SUPPLIED TEXT ▸
[Start of section]

Superior Court of Pennsylvania

March 12, 2014

SUSAN M. BEALE Appellant


Appeal from the Order Entered December 7, 2012 In the Court of Common Pleas of Chester County Domestic Relations at No.: 00514N2010 Pacses 404111573




Susan Beale ("Mother") and Samuel Clement ("Father") have filed cross-appeals from the trial court's December 7, 2012 child support order. We affirm.

The trial court summarized the factual and procedural history as follows:[1]

The parties were married on June 11, 1997 and separated on January 30, 2006. They have one minor child, A.C. On April 10, 2006, Mother filed a complaint in divorce and requested equitable distribution and child support. Father filed a counterclaim and requested alimony, alimony pendente lite and attorney fees.
After a hearing before Master Carolyn Moran Zack, an interim order was issued on June 8, 2010. Both Mother and Father filed exceptions. The Honorable Katherine B.L. Platt denied the exceptions related to each party's earning capacity and Father's exceptions to alimony. A divorce decree was also entered at that time.
Father appealed to the Superior Court of Pennsylvania. The Superior Court affirmed the lower court's decision in full. Father requested allocator to the Supreme Court of Pennsylvania which was denied. Thus, as of the date of Master[] Zack's Report and Recommendations of June 8, 2010, as accepted by Judge Platt, the parties' earning were determined to be as follows:
Mother: $4, 326/month
Father: $4, 436/month
During this same period, Mother and Father filed cross support complaints. On April 6, 2010, Mother filed for child support . . . . On April 26, 2010, Father filed for spousal support . . . . An Interim Order for child support, dated April 27, 2010, awarded Mother the total sum of $144.00 per month; $131.00 for support and $13.00 for arrears beginning April 6, 2010.
Both petitions were heard simultaneously before Hearing Officer Donald A. Mancini on September 28, 2011, September 29, 2011 and October 26, 2011. Master Mancini issued his Report and Recommendation on July 2, 2012. Mother filed one sole exception claiming Master Mancini failed to order Father to pay immediately and in one lump sum all the past due child support.

Trial Court Opinion – Mother ("T.C.O.M."), 3/20/2013, at 1-3 (citations to record omitted; emphasis in original; footnotes omitted).

Father filed 19 exceptions [to the July 2, 2012 Report and Recommendation].

This Court denied Father's exceptions nos. 2 through 10, 12 and 17 through 19 but granted in part Father's exceptions nos. 11, and 13 through 16. Father's no. 1 exception was moot as he withdrew same during oral argument before this Court.

Trial Court Opinion – Father ("T.C.O.F."), 3/20/2013, at 3.

Following oral argument on the exceptions, on December 7, 2012, the trial court issued a thirty-two-page opinion and order disposing of both parties' exceptions. On January 3, 2013, Mother filed a notice of appeal. On January 16, 2013, Father filed a notice of appeal. The trial court ordered both parties to file a concise statement of errors complained of on appeal pursuant to Pa.R.A.P. 1925(b). Both parties timely complied.

[End of section]

PROVIDED DATA ▸
[Start of section]

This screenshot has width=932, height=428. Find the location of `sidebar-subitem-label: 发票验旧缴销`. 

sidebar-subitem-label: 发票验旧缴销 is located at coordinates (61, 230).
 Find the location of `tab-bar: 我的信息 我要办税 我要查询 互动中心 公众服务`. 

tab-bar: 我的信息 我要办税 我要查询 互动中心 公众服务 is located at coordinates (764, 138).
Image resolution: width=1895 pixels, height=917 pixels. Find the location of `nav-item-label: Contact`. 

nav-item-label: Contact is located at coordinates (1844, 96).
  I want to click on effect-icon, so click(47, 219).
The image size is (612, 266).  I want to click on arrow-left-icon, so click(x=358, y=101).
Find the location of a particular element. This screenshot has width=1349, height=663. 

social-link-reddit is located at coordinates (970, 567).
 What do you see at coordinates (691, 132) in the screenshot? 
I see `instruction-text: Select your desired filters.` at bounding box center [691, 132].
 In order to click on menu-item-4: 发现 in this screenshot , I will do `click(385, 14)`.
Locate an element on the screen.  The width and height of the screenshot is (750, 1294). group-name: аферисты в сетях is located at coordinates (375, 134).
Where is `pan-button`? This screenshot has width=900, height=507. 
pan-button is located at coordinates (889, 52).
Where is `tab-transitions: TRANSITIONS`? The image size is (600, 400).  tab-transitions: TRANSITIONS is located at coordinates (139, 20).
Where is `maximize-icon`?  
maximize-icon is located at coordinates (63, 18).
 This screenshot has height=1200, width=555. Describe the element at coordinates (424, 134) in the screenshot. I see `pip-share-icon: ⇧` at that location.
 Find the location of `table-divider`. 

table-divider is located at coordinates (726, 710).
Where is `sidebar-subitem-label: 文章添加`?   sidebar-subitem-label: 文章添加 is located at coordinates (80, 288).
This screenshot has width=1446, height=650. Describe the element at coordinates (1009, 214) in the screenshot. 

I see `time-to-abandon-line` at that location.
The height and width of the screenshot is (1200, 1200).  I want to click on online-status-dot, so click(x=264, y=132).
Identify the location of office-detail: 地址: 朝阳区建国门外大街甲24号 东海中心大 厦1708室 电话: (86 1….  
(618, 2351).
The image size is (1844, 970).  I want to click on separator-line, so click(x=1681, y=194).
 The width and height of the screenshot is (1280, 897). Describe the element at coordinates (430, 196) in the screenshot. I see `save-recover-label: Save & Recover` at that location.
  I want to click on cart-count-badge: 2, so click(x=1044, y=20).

[End of section]

PROBLEMS TO WORK ON ▸
1 – Retype the part of the Superior Court opinion that opens with the words containing "SUSAN M. BEALE" and closes with "order. We affirm.".
2 – According to the Superior Court opinion, on what date were the parties married?
3 – Write what comes next in the Superior Court opinion, starting after its last sentence.
The rows have no connection to the Superior Court opinion.

ANSWER LIST ▸
1 –
SUSAN M. BEALE Appellant


Appeal from the Order Entered December 7, 2012 In the Court of Common Pleas of Chester County Domestic Relations at No.: 00514N2010 Pacses 404111573




Susan Beale ("Mother") and Samuel Clement ("Father") have filed cross-appeals from the trial court's December 7, 2012 child support order. We affirm.

2 – June 11, 1997

3 –
Mother presents one issue for our review:
I. Whether the trial court erred in ordering that Father pay only $96.32 per month on child support arrears dating back to April 27, 2010?

Mother's Brief at 3.

Father presents five issues independent of his response to Mother's issue:

I. Whether the trial court committed [an] error of law by treating this original petition for child support as a petition for modification and requiring proof of change of circumstances, thereby shifting the burden of proof from [Mother] to [Father]?
II. Whether the trial court erred by relying on findings as to income and earning capacity of Mother made by another judge who decided the issue of equitable distribution instead of making a determination on the evidence presented in the support hearing?
III. Whether the trial court erred in determining Mother's income at a net income of $4, 326 where the undisputed evidence showed that her net monthly income was at least over $15, 000?
IV. Whether the trial court erred in accepting and relying upon Mother's testimony as to statements made by her accountant relating to her income?
V. Whether the trial court erred in directing Father to pay boarding expenses for a horse for [A.C.] where Mother's residence has 23 stalls[, ] there is no evidence that Mother has any actual expenses that she incurs herself?

Father's Brief at 13.

Our standard of review of child support orders is well-settled:

When evaluating a support order, this Court may only reverse the trial court's determination where the order cannot be sustained on any valid ground. We will not interfere with the broad discretion afforded the trial court absent an abuse of the discretion or insufficient evidence to sustain the support order. An abuse of discretion is not merely an error of judgment; if, in reaching a conclusion, the court overrides or misapplies the law, or the judgment exercised is shown by the record to be either manifestly unreasonable or the product of partiality, prejudice, bias or ill will, discretion has been abused. In addition, we note that the duty to support one's child is absolute, and the purpose of child support is to promote the child's best interests.

Krebs v. Krebs, 944 A.2d 768, 772 (Pa.Super. 2008).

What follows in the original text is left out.